#197 -- Marebito (2004)

Rating: 3 / 5
Director: Takashi Shimizu

May contain spoilers

If I was able to understand the ideas behind this movie, I would have probably enjoyed it a lot more. I could travel through the depths of the internet to find such things, but I lack the energy and interest to do so. I feel like there was a psychological or philosophical message to be portrayed here, but I just didn't get it. Shimizu failed to fully convey his messages, at least to a simpleton like myself.

It is about a freelance cameraman, Masuoka, who carries his camera everywhere he goes. He should be pitied, since he is unable to live life fully. He only sees things as they appear through his camera's lens. He is a cameraman by day and a voyeur by night, as he shoots windows and doors, hoping to get a glimpse of the goings on inside. He sees a woman staring out into the street, ponders what she searches for, and dubs her a paranoid whose soul he has saved by recording her. He believes that the images he captures are spirits, but that is not what he is looking for. Ghosts are a normal part of life for a lot of people, and they are not to be feared; fear is what he is searching for. He records a man committing suicide by stabbing himself in the eye. He notices the fear in the man's eyes, and believes that he cut out his eye to avoid seeing whatever it was that scared him so badly. Masuoka wishes to experience this kind of terror; he wants to see what the man saw before taking his own life. While watching the video, the man's eyes look directly at Masuko, causing him to have some terrifying visions of strange underground human-like creatures. This leads him to the subway and down, down below Tokyo and into the netherworld.

He meets a couple of people (one being the ghost of the man who killed himself) who tell him about the creatures: Deros (detrimental robots). They are some sort of bloodsucking creatures, and are to be greatly feared. He keeps traveling, until his comes to a beautiful landscape he calls The Mountains of Madness. In a cave among these mountains, he finds a beautiful young girl in chains. He takes her home to his apartment, names her F, and tries to take care of her.

He's informed by a mysterious man on the telephone that he isn't doing his part, and that F will die there if he doesn't shape up. He soon realizes that F feeds solely on blood, and begins to feed her himself. When the fear of dying (not because he doesn't want to, but because he is afraid of what will happen to her when he's gone) takes over, he begins giving her animal corpses to feed on. When it seems like the animals aren't enough, and F becomes weaker and weaker, he begins bringing her a human supply. He meets a woman who claims his daughter Fuyumi is missing (though he denies even having a daughter), and he kills her in an alley. He also kills a young high school girl. He fills baby bottles with their blood and takes them home to F.

After a while of this, he feels let down. He says that even the murder of two innocent women wasn't enough to drive him completely insane, which is what he really wanted. He wanted to feel the madness. But then he admits to killing his wife, and turning his daughter into an animal, so I'm sure it's clear that he was, indeed, insane. He ends up back in the cave with F (or Fuyumi), bloody, with her smiling down on him. In his eyes? Complete and utter terror. So I guess it's a happy ending; he got what he wanted.

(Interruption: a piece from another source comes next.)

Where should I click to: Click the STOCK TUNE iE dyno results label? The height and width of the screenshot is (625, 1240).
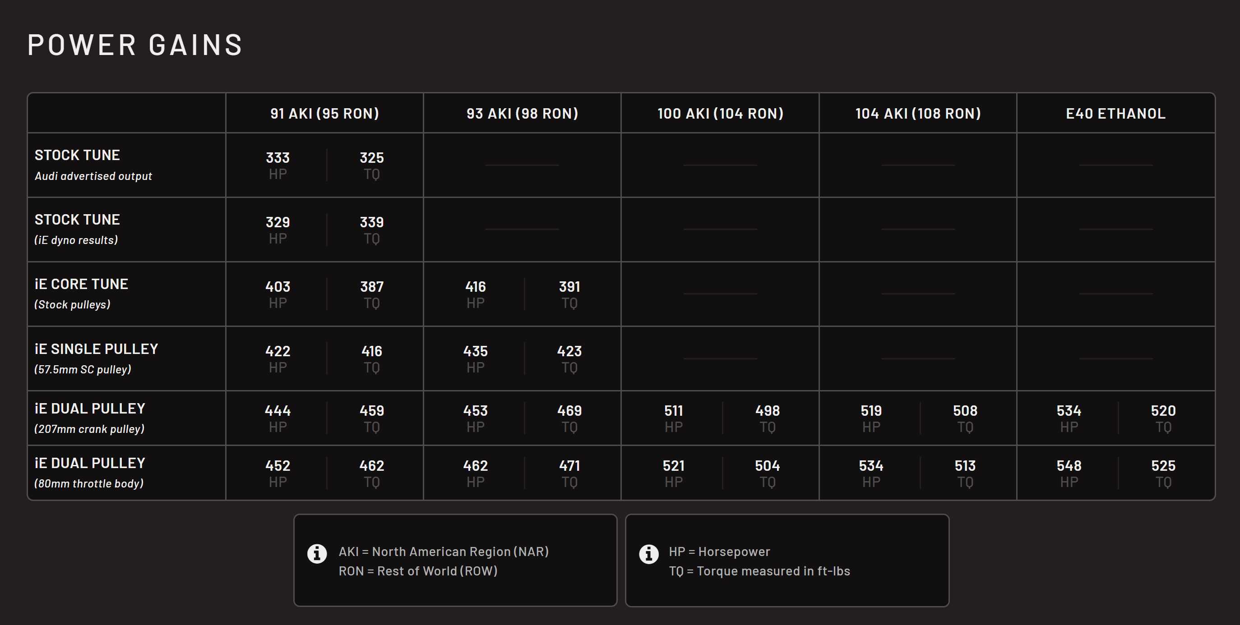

The imagery was pretty good in Marebito. I really enjoyed the netherworld scenes, but they didn't last long enough in my opinion. I would've liked for the entire movie to take place in Underground Tokyo, because that premise was very interesting. I don't think this was meant to be a shocking horror, but rather a psychological one. It was meant to show the downfall of Masuoka, and the loss of his sanity. I think there might have been some other messages, but I didn't feel it. I liked my initial belief that F was some sort of underground dwelling creature, and that Masuoka had truly stumbled into the Netherworld. When that belief was shattered, the movie was ruined for me. Sometimes I am able to look deeper into the meanings of movies, but sometimes I'm a complete simpleton--like now. I just didn't see it, and the movie failed for me, but I didn't hate it. It was interesting, even if it wasn't one of my favorite J-horrors.